YOUR INSTRUCTIONS: From the records below, give the number of lines that include the word "agent". Add no other words.

RECORDS FOR THE TASK:
***

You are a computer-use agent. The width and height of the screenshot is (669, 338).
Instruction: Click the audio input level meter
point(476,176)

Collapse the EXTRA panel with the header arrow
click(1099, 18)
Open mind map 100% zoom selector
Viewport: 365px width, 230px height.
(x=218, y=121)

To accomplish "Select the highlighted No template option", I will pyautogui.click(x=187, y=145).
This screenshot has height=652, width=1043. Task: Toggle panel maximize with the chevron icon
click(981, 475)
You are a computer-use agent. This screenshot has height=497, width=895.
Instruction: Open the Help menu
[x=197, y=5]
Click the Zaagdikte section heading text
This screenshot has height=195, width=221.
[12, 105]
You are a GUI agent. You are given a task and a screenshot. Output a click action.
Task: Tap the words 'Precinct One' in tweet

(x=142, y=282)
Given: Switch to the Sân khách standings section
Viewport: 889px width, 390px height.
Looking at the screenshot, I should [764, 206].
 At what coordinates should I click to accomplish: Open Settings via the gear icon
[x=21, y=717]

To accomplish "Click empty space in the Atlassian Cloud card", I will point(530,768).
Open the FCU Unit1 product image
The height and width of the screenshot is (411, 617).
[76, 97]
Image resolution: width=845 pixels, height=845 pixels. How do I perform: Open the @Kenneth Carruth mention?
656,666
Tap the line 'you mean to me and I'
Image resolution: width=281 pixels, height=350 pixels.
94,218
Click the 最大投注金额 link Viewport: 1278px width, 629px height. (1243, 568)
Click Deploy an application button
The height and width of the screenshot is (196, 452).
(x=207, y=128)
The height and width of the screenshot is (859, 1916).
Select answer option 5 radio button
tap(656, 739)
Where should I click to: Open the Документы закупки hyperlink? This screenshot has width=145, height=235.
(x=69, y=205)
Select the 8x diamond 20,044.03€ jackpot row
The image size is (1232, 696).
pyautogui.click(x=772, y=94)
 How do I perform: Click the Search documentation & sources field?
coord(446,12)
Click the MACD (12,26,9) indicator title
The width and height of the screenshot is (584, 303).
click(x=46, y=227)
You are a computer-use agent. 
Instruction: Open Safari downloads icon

***

RESULT FOR THIS EXERCISE: 4